Stored data entries:
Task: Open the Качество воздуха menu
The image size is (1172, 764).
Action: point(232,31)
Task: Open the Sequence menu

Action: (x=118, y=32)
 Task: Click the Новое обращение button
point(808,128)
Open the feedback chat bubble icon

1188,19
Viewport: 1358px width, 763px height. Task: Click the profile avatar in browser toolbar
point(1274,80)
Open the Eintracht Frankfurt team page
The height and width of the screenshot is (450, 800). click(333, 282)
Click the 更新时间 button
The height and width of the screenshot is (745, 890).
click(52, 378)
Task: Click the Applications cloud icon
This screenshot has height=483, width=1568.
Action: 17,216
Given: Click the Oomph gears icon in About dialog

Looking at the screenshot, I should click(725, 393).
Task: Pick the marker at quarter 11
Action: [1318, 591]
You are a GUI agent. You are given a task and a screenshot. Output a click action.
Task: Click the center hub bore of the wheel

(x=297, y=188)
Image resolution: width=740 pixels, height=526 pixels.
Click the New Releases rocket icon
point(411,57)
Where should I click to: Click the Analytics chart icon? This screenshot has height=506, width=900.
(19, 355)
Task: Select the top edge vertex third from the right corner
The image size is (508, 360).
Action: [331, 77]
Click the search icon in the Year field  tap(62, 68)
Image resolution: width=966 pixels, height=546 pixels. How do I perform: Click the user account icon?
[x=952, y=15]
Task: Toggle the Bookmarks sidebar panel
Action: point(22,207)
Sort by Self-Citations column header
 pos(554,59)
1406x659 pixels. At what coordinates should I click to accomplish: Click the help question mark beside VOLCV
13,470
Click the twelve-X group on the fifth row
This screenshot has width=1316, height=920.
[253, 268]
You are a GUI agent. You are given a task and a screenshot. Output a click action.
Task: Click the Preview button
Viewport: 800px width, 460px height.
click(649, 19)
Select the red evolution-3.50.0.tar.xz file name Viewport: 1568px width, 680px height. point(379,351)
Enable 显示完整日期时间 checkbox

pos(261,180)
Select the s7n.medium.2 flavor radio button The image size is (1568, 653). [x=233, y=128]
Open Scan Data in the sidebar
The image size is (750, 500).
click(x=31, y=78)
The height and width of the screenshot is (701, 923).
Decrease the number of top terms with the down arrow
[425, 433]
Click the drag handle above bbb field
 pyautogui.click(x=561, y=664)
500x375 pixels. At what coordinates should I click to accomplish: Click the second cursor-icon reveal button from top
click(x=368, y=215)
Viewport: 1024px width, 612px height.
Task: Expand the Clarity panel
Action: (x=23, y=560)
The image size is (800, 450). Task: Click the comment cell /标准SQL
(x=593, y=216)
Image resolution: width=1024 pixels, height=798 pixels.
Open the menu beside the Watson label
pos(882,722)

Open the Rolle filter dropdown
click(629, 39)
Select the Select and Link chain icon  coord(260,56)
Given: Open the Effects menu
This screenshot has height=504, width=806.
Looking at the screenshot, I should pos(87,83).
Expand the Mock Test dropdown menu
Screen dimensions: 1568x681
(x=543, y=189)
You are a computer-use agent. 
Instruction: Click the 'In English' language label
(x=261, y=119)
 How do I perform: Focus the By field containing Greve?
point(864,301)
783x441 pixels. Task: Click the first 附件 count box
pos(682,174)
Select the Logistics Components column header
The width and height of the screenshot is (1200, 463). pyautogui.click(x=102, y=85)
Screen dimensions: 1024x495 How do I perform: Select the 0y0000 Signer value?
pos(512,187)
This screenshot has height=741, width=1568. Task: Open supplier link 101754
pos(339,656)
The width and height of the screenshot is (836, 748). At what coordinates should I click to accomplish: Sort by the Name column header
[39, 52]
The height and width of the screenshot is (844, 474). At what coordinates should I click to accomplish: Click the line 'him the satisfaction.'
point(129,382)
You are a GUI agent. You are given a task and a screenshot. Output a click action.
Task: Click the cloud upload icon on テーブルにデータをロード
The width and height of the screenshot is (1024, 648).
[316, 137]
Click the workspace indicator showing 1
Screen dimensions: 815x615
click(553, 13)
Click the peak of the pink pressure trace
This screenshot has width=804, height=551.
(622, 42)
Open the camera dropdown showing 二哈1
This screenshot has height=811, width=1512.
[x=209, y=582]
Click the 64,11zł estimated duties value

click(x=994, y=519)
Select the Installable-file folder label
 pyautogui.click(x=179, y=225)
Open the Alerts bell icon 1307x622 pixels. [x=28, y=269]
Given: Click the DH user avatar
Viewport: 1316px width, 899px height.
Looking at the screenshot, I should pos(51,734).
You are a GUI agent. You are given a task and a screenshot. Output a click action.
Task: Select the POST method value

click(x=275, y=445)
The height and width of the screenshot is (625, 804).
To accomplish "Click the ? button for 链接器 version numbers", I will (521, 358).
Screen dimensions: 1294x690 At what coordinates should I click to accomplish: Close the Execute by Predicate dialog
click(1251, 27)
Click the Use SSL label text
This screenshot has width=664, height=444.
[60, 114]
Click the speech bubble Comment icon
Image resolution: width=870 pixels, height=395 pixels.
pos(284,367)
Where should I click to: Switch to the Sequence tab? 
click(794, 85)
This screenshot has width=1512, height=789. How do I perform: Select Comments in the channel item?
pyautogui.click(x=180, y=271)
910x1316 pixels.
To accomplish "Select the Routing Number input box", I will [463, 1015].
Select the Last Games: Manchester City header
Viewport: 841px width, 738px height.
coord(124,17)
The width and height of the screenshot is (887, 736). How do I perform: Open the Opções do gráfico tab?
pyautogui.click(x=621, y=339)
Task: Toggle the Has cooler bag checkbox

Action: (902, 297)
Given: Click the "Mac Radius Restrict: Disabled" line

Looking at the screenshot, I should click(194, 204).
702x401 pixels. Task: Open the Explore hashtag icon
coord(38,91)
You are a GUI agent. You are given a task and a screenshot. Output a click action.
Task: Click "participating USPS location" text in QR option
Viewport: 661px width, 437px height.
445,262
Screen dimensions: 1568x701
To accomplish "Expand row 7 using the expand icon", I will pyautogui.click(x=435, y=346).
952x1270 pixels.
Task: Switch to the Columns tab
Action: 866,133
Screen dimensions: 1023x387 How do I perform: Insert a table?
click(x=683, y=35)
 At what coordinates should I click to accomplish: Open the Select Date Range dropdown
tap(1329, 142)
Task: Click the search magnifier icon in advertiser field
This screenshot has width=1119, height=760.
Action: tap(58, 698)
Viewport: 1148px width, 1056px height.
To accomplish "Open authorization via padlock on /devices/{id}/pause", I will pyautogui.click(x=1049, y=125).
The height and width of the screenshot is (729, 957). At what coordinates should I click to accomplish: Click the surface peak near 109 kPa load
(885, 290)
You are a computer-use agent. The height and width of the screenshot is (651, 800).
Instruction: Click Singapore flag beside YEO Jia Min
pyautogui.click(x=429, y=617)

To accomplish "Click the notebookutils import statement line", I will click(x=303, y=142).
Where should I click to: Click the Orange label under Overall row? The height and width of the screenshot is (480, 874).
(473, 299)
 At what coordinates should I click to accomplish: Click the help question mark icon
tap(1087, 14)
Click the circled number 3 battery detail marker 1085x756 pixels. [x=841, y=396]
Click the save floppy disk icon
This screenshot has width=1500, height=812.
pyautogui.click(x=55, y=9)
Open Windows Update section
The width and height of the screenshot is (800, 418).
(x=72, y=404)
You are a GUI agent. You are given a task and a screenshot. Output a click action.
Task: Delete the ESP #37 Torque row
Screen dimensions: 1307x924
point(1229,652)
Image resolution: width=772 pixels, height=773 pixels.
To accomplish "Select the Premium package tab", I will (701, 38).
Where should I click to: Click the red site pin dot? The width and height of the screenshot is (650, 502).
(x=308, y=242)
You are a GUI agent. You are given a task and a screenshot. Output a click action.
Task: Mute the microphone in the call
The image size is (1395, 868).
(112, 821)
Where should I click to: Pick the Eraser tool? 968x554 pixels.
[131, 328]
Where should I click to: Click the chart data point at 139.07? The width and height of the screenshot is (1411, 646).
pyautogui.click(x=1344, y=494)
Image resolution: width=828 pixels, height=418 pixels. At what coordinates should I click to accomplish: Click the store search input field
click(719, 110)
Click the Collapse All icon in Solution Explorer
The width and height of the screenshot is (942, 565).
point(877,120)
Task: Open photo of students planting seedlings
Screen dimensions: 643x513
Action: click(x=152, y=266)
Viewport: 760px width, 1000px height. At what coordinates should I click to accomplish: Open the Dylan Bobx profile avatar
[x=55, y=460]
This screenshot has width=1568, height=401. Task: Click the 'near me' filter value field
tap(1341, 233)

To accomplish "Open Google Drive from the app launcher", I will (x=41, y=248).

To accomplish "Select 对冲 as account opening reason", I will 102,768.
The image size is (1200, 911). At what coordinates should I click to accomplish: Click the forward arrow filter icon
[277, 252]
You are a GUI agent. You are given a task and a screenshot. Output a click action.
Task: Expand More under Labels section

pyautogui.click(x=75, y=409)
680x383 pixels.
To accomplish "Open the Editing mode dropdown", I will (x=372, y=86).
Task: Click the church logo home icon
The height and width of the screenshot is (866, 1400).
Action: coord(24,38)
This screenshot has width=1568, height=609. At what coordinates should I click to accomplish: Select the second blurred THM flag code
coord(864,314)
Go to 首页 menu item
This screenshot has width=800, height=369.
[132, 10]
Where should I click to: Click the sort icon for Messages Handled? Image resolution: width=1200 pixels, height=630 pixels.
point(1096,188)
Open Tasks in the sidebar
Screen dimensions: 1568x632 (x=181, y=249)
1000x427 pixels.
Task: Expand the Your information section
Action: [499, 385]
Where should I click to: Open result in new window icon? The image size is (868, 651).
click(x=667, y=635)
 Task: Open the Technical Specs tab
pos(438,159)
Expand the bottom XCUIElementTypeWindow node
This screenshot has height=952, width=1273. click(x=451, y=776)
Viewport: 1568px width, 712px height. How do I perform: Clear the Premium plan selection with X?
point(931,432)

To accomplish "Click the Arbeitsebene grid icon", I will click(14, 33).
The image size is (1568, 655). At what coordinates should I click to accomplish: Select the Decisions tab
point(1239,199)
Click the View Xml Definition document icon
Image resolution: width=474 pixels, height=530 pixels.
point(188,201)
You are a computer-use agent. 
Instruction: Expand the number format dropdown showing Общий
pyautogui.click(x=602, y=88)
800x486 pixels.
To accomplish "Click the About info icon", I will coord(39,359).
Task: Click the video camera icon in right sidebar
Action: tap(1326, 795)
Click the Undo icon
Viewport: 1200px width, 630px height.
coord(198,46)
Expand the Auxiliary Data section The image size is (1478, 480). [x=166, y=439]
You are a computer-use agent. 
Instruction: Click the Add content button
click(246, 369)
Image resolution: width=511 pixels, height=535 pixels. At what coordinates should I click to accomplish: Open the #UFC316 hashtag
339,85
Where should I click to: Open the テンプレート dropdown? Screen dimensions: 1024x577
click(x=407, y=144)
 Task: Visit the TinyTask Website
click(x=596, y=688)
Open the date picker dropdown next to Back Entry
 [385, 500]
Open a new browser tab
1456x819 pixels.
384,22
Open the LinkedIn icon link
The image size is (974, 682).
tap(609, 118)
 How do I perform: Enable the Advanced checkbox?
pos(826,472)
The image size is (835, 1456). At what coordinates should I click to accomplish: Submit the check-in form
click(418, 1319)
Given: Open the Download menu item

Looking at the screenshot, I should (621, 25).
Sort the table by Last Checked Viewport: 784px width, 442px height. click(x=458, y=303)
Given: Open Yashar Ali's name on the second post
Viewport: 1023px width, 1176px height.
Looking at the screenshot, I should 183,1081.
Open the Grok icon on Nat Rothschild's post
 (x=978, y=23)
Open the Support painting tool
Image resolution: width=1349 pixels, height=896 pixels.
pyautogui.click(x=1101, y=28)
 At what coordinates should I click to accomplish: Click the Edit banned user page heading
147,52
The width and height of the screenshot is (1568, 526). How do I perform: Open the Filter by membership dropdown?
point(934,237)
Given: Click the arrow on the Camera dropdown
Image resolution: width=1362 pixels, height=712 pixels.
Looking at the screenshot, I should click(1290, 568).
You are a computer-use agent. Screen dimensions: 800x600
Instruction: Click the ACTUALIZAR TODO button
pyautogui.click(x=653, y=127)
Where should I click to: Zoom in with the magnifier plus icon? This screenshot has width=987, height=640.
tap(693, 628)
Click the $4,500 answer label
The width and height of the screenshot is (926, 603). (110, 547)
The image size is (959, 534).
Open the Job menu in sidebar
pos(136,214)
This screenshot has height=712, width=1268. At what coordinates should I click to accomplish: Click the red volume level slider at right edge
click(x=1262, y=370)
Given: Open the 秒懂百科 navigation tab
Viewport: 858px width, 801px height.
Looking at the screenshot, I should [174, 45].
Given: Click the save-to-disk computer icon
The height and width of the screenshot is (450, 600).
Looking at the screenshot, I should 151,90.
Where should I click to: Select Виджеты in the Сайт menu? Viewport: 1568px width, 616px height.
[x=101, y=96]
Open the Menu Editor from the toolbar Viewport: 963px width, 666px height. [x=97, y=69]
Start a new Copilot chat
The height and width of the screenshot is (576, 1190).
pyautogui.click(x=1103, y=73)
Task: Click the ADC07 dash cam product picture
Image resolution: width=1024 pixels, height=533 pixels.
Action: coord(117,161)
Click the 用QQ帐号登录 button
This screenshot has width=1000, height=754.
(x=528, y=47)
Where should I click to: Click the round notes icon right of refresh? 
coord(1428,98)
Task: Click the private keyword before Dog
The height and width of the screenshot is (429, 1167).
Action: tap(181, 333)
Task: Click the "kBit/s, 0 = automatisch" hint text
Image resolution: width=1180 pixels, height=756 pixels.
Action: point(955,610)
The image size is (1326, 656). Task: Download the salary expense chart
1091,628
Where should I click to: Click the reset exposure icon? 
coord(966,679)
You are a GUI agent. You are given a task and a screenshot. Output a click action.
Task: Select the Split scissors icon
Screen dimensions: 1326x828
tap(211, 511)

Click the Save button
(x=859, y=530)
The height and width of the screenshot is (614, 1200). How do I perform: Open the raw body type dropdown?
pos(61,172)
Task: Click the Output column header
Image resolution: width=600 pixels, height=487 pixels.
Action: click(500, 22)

Problem to solve
Determine which lines above include the word "cloud", and report those lines in full.

Solution to the exercise
Task: Click the Applications cloud icon
Task: Click the cloud upload icon on テーブルにデータをロード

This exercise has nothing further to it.